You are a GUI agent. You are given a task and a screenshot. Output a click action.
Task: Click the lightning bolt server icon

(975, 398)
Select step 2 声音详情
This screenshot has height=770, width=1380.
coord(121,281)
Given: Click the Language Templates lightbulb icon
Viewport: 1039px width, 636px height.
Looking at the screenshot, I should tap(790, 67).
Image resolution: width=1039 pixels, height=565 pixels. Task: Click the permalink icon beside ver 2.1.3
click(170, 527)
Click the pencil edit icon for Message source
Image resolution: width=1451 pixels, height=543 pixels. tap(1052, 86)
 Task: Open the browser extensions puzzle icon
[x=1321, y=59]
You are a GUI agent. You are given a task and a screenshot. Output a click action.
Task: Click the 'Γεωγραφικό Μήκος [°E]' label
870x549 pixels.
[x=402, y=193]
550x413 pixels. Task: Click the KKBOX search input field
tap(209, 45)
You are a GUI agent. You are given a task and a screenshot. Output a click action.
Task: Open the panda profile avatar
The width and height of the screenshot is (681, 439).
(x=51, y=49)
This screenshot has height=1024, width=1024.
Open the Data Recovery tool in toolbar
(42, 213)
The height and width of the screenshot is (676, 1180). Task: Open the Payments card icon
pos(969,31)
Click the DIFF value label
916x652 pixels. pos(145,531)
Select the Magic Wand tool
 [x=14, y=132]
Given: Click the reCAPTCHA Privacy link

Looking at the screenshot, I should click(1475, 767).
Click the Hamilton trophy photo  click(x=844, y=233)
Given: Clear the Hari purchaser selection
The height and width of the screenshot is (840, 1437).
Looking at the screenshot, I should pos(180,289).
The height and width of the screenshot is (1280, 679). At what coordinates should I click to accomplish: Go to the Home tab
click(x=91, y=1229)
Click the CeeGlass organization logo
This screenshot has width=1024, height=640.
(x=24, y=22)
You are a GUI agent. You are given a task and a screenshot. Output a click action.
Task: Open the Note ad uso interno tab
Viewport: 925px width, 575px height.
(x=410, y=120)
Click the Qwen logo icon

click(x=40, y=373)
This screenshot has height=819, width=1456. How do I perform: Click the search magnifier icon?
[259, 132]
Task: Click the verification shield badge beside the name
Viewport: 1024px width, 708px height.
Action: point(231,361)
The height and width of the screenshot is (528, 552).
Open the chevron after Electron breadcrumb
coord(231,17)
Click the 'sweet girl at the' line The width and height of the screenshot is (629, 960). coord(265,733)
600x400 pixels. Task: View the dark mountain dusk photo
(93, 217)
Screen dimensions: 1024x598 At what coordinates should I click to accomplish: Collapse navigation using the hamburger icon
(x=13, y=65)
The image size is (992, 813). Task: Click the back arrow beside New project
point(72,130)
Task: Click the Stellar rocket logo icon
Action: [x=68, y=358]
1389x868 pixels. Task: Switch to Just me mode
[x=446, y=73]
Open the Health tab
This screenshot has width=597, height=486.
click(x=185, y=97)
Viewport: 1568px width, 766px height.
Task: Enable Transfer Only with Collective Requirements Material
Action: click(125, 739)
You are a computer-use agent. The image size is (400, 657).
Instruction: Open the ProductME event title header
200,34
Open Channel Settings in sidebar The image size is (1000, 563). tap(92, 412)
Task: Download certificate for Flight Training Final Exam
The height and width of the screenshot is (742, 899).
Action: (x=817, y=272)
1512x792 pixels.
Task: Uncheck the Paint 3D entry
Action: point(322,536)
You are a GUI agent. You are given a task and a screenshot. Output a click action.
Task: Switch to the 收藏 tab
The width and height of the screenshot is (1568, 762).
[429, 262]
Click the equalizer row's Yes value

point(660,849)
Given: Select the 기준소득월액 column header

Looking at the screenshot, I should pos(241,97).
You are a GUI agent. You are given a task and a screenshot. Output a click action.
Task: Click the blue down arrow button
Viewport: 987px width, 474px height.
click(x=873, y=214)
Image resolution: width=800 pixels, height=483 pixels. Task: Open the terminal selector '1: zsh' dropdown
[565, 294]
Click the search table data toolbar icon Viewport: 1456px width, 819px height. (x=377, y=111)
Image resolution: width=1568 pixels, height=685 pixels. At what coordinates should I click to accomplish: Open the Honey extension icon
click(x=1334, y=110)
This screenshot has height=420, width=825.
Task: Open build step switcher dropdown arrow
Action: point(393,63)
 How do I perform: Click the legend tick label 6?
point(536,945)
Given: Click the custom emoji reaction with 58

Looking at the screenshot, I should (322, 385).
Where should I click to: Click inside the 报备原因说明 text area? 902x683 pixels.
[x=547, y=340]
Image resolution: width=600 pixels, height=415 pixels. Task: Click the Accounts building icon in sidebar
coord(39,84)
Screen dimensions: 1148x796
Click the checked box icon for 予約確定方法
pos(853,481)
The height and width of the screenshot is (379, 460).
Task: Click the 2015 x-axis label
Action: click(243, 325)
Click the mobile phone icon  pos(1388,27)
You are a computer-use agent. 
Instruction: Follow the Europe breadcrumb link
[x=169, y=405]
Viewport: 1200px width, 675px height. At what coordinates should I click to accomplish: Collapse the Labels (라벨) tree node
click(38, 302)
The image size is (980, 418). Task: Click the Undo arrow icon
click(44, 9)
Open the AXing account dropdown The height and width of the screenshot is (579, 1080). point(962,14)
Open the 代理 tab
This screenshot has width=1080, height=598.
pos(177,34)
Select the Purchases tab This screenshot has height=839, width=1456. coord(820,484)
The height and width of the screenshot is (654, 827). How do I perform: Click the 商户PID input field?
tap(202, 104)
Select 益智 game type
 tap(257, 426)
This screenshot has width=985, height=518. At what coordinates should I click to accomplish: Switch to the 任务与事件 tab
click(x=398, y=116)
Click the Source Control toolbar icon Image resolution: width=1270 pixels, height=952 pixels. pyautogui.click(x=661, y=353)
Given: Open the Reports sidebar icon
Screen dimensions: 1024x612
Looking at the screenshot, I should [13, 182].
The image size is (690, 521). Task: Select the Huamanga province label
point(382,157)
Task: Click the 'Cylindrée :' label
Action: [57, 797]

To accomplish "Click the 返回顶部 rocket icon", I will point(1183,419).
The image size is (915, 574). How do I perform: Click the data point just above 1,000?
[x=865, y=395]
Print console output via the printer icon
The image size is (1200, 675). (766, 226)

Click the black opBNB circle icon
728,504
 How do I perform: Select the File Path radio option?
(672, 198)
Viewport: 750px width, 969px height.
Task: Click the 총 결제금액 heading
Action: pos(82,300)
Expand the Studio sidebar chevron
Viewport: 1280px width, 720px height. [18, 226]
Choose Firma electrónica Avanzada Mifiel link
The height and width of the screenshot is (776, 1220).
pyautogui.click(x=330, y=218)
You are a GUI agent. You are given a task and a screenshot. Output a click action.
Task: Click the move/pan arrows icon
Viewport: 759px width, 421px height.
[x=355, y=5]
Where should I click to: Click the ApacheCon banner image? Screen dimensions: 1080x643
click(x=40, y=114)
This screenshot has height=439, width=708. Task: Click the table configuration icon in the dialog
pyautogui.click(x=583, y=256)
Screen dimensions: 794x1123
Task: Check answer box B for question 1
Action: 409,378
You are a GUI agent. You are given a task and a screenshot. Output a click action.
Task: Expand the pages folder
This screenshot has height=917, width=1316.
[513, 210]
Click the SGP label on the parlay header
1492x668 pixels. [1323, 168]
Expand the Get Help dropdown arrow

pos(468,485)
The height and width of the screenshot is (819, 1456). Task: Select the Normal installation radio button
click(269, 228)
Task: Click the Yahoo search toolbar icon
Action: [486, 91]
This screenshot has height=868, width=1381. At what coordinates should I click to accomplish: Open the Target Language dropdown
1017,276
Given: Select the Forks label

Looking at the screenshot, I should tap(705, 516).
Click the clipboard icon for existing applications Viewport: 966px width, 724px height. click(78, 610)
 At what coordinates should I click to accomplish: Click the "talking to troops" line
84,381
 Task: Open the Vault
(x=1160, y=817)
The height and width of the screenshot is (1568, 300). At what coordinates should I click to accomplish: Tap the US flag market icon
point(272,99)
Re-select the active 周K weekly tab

Exercise details: Extract the lines verbatim, beginning with the line that contains "600x400 pixels. Task: View" and ending with the line that contains "Looking at the screenshot, I should pos(241,97).".

Answer to the exercise:
600x400 pixels. Task: View the dark mountain dusk photo
(93, 217)
Screen dimensions: 1024x598 At what coordinates should I click to accomplish: Collapse navigation using the hamburger icon
(x=13, y=65)
The image size is (992, 813). Task: Click the back arrow beside New project
point(72,130)
Task: Click the Stellar rocket logo icon
Action: [x=68, y=358]
1389x868 pixels. Task: Switch to Just me mode
[x=446, y=73]
Open the Health tab
This screenshot has width=597, height=486.
click(x=185, y=97)
Viewport: 1568px width, 766px height.
Task: Enable Transfer Only with Collective Requirements Material
Action: click(125, 739)
You are a computer-use agent. The image size is (400, 657).
Instruction: Open the ProductME event title header
200,34
Open Channel Settings in sidebar The image size is (1000, 563). tap(92, 412)
Task: Download certificate for Flight Training Final Exam
The height and width of the screenshot is (742, 899).
Action: (x=817, y=272)
1512x792 pixels.
Task: Uncheck the Paint 3D entry
Action: point(322,536)
You are a GUI agent. You are given a task and a screenshot. Output a click action.
Task: Switch to the 收藏 tab
The width and height of the screenshot is (1568, 762).
[429, 262]
Click the equalizer row's Yes value

point(660,849)
Given: Select the 기준소득월액 column header

Looking at the screenshot, I should pos(241,97).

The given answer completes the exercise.